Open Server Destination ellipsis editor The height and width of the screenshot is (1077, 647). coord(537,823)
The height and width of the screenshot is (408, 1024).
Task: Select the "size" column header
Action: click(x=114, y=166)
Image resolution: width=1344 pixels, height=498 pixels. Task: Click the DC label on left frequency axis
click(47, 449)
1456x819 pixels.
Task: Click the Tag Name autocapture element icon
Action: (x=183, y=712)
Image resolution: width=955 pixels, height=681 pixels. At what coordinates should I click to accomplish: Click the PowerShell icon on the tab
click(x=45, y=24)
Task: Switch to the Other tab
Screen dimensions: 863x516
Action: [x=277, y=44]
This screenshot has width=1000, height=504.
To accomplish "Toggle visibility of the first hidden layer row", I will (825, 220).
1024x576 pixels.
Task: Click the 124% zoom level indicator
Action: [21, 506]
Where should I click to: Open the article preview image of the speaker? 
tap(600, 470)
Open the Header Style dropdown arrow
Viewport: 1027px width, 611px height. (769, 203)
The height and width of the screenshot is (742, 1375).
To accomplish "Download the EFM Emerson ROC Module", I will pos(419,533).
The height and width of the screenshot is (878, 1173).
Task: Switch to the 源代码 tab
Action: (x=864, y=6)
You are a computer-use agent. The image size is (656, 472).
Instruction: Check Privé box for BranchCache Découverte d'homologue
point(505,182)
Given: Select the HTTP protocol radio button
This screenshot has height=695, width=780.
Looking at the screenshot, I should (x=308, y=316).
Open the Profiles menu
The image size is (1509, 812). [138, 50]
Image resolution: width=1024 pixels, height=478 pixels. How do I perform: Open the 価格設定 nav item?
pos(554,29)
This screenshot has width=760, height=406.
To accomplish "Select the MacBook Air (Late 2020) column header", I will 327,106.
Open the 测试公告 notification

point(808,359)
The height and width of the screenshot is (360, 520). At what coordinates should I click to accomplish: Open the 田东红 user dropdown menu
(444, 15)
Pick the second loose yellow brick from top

● ● ●

(The problem):
Give back the material exactly as it is shown above.

(Exercise answer):
Open Server Destination ellipsis editor The height and width of the screenshot is (1077, 647). coord(537,823)
The height and width of the screenshot is (408, 1024).
Task: Select the "size" column header
Action: click(x=114, y=166)
Image resolution: width=1344 pixels, height=498 pixels. Task: Click the DC label on left frequency axis
click(47, 449)
1456x819 pixels.
Task: Click the Tag Name autocapture element icon
Action: (x=183, y=712)
Image resolution: width=955 pixels, height=681 pixels. At what coordinates should I click to accomplish: Click the PowerShell icon on the tab
click(x=45, y=24)
Task: Switch to the Other tab
Screen dimensions: 863x516
Action: [x=277, y=44]
This screenshot has width=1000, height=504.
To accomplish "Toggle visibility of the first hidden layer row", I will (825, 220).
1024x576 pixels.
Task: Click the 124% zoom level indicator
Action: [21, 506]
Where should I click to: Open the article preview image of the speaker? 
tap(600, 470)
Open the Header Style dropdown arrow
Viewport: 1027px width, 611px height. (769, 203)
The height and width of the screenshot is (742, 1375).
To accomplish "Download the EFM Emerson ROC Module", I will pos(419,533).
The height and width of the screenshot is (878, 1173).
Task: Switch to the 源代码 tab
Action: (x=864, y=6)
You are a computer-use agent. The image size is (656, 472).
Instruction: Check Privé box for BranchCache Découverte d'homologue
point(505,182)
Given: Select the HTTP protocol radio button
This screenshot has height=695, width=780.
Looking at the screenshot, I should (x=308, y=316).
Open the Profiles menu
The image size is (1509, 812). [138, 50]
Image resolution: width=1024 pixels, height=478 pixels. How do I perform: Open the 価格設定 nav item?
pos(554,29)
This screenshot has width=760, height=406.
To accomplish "Select the MacBook Air (Late 2020) column header", I will 327,106.
Open the 测试公告 notification

point(808,359)
The height and width of the screenshot is (360, 520). At what coordinates should I click to accomplish: Open the 田东红 user dropdown menu
(444, 15)
Pick the second loose yellow brick from top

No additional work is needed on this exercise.